:: Extracted text ::
I woke up early and couldn’t go back to sleep. I made breakfast after my mother left the house so I wouldn’t be bothered with her game playing or the loud TV. I wanted to catch the bus but I just missed it so I decided to go to the post office to mail a thing for a friend. The line was long and it was hot in the little office. The temp was close to 70 degrees outside and it must have been 80 inside. I was dying. By the time I was through, I collected my things and waited for the next bus. It was nice out so I didn’t mind waiting.

I went to Starbucks and got 5 shots espresso. My brain needed it as I had a headache and my brain was foggy. I tried writing in my journal but nothing was really coming to me. I decided to read my book so I read half a chapter before the writing bug hit as what I was reading was making my thoughts go wild. I decided I was going to review this book on my blog so I started writing about each chapter and my thoughts on the matter. When I was stuck, I started back writing in my journal. Before I knew it, it was time to catch the train. I was tapped out of coffee and writing.

I was still kind of early so I waited at the train station for a bit and let a few trains go by before getting on. I only had three stops to go so it was a short ride. By that time my bladder needed releasing so I hurried the therapist’s office building. I just made it to the bathroom and I had 25 minutes before my appointment. I was shocked I walked so quickly to the office.

:: Excerpted records ::
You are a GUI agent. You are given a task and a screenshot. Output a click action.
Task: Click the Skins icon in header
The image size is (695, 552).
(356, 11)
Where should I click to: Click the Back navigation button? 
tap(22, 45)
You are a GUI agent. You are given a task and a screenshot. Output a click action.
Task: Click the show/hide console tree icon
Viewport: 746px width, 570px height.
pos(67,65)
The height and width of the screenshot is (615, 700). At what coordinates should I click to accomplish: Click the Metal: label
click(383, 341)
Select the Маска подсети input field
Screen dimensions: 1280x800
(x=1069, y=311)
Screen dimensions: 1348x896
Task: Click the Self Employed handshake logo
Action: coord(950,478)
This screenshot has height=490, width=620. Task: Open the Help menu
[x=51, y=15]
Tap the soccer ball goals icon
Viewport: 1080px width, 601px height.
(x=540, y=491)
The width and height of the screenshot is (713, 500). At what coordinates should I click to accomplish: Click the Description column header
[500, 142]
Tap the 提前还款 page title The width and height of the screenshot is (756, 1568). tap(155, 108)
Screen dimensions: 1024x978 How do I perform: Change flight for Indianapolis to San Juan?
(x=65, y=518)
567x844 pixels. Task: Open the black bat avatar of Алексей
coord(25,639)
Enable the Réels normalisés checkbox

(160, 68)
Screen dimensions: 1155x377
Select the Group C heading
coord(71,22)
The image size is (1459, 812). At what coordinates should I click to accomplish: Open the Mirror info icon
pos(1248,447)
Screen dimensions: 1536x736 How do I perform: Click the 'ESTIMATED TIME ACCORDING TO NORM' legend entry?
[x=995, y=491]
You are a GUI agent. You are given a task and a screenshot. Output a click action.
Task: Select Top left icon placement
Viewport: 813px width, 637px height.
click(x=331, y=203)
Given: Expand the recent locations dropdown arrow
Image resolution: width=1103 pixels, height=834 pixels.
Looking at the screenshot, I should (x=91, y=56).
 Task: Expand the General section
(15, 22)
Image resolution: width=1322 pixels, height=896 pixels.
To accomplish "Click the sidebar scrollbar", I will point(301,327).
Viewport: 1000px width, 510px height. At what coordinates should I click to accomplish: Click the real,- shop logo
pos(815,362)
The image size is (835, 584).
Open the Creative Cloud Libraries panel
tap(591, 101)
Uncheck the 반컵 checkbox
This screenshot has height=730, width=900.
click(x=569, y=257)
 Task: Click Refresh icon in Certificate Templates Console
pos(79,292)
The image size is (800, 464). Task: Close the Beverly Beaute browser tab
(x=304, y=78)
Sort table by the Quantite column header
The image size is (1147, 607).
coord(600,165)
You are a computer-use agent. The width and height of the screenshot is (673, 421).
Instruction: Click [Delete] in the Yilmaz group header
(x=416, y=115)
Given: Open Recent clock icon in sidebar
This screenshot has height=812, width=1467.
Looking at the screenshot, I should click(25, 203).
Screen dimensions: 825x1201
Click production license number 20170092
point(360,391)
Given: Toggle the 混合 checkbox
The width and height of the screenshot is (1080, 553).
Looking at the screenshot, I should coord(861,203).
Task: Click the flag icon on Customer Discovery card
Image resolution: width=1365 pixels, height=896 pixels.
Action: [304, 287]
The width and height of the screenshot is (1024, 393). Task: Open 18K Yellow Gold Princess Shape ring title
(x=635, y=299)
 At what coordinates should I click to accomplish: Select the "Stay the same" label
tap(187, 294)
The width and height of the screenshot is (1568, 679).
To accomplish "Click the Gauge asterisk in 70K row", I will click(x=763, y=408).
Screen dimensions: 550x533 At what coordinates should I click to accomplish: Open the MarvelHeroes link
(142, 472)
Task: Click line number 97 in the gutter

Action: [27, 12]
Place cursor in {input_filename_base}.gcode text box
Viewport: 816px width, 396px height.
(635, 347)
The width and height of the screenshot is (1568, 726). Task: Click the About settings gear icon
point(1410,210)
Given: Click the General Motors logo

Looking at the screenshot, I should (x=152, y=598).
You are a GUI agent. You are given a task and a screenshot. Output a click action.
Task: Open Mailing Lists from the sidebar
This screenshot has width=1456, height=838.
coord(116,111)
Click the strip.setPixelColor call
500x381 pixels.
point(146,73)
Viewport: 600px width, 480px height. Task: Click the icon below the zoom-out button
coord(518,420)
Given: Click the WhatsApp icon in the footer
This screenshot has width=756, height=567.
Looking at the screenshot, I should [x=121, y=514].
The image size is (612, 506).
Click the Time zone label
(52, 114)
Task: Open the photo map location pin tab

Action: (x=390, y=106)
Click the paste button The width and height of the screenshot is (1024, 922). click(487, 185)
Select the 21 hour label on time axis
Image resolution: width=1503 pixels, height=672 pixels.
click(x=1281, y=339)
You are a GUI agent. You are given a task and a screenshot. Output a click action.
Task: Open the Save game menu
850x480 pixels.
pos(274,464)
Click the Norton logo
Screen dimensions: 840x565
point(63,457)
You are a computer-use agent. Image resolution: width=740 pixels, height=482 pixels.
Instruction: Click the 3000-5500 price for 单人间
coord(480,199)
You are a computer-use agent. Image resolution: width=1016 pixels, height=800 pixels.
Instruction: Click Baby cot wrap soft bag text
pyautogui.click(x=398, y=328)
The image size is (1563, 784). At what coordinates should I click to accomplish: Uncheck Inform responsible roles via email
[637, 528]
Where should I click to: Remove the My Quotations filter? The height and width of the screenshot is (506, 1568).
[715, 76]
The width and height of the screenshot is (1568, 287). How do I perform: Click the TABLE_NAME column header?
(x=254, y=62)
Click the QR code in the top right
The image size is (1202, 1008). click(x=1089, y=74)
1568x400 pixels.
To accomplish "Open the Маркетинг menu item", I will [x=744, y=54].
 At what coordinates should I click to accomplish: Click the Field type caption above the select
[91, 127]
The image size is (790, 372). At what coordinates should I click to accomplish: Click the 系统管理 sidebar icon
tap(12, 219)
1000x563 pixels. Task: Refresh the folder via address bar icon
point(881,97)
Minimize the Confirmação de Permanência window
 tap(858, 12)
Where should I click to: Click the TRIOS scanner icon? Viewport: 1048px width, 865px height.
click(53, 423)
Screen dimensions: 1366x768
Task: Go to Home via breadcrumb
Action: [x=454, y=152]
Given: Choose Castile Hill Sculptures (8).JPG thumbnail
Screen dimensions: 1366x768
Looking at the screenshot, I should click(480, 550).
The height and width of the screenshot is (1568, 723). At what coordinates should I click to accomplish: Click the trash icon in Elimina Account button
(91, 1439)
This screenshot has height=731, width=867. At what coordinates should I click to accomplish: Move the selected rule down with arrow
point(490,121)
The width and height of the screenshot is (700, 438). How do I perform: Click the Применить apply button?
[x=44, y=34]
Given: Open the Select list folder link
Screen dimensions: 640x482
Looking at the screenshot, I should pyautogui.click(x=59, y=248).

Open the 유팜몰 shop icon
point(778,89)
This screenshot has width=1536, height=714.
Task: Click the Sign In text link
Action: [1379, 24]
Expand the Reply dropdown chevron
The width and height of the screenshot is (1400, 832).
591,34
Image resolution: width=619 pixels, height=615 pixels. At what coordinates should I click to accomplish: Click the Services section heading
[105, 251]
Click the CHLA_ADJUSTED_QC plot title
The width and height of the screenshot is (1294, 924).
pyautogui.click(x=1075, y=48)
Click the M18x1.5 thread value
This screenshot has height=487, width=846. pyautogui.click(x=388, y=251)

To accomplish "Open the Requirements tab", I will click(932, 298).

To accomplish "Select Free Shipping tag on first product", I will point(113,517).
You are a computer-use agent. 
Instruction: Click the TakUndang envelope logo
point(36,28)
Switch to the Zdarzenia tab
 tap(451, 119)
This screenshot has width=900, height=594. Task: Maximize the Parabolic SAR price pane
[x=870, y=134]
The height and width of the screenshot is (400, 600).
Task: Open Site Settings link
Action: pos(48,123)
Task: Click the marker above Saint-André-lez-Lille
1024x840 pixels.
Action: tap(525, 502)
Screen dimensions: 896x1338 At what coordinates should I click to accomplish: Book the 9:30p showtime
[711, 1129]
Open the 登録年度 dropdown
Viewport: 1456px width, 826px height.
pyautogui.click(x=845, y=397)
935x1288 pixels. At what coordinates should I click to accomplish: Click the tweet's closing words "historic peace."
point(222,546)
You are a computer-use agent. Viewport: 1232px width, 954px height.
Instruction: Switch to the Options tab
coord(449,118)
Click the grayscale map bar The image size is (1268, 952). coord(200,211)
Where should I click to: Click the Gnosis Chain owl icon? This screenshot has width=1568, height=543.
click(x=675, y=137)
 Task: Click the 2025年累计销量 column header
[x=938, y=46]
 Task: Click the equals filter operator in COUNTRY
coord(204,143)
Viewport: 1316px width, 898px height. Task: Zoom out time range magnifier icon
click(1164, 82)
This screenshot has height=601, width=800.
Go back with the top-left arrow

:: What to do ::
a. Translate this sentence from the account of the morning before the therapist appointment into Spanish: "It was nice out so I didn’t mind waiting."
b. In the account of the morning before the therapist appointment, how many shots of espresso did the writer get at Starbucks?
c. Write the next part of the account of the morning before the therapist appointment, picking up after its final sentence.

:: Answers to each task ::
a. Hacía buen tiempo afuera, así que no me importó esperar.

b. Five shots.

c.
I met with the therapist. He seemed really nice. He went over his policies and payment. I wouldn’t have a payment today because he couldn’t figure out what it would be so I will be billed. I was grateful because I am running low on funds. We talked for 45 minutes, with me doing most of the talking about myself and my condition. He asked questions as we went along. Then came the difficult part of telling him about my horrid suicidality. He was okay with it. Okay, great. I then asked what he does with suicidal clients and he explained what he does. I then asked if he had a contract of some kind. He said no. I thought that was a little odd, but I was okay with it. I really liked him and he seems willing to work with me on my direction so I have a new therapist!

What was odd was the female therapist that I left several messages to, called me back today. I was in a quandary as to what to do. But I made up my mind to go with this guy. His office is convenient for me and it’s in the evening so I am cool with that. I feel comfortable with him. We’ll meet again in two weeks as he is on vacation next week. Gives me time to process the session a little bit.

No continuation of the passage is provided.